When you buy a CD, you're free to play that recording at your house or in your car, on a PC or a CD player, or copy songs to your iPod; in other words, wherever you want.

As we know, life isn't so simple in the brave new world of digital content. Many early iPod users discovered the problem when they lost or replaced their iPods or wanted to play their music on another device; they had to buy songs all over again.

This approach has undeniable appeal for content owners and retailers. But what's equally undeniable is that device-content lock-in is a drag on the growth of digital entertainment.

Understandably, content owners want to protect their investments and copyrights from pirating. But the resulting hodge-podge of incompatible formats, and copyright, permission, subscription and licensing requirements has done perhaps as much as Napster in reducing the music industry to its current dismal predicament.

San Diego-based Verimatrix aims to avoid a repeat of history with its three-screen digital rights management solutions for TV.

"Our operators are in an increasingly competitive space — cable, satellite, IPTV," said Steve Christian, Verimatrix VP of marketing. "We think an axis that can make them successful is a three-screen solution: set-top boxes for IPTV, the PC screen and now mobile phones."
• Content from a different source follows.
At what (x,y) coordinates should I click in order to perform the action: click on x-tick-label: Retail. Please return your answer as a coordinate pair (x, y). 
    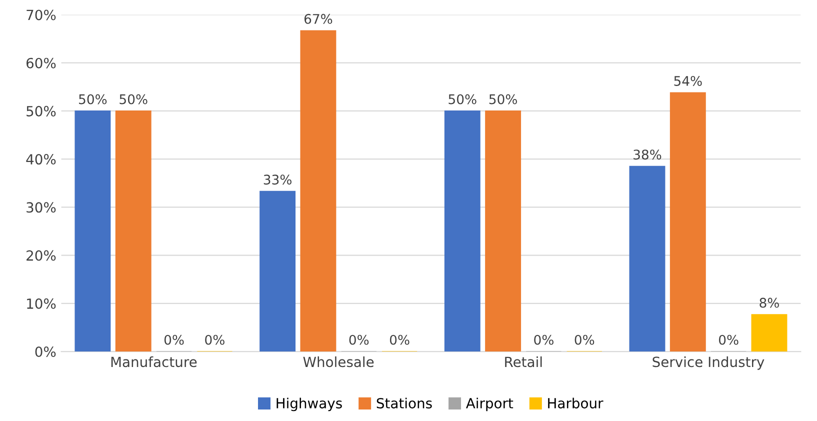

Security and digital rights are key to deploying the three-screen strategy. "Content protection is important, because it enables the business of pay TV," Christian said. "Unless you have content protection, you can't offer consumers choices."

The Verimatrix approach is simple: Unify user rights in a common backend to provide transparent interoperability among systems and devices — essentially “multirights." Because the system is implemented in software, there are no smartcards or other interface hardware, and it can be easily extended to new devices.

"It's important to enable a seamless approach across as broad a platform as possible [so] it 'just works,'" Christian said. "If you can achieve a seamless experience across screens, you've achieved something customers want."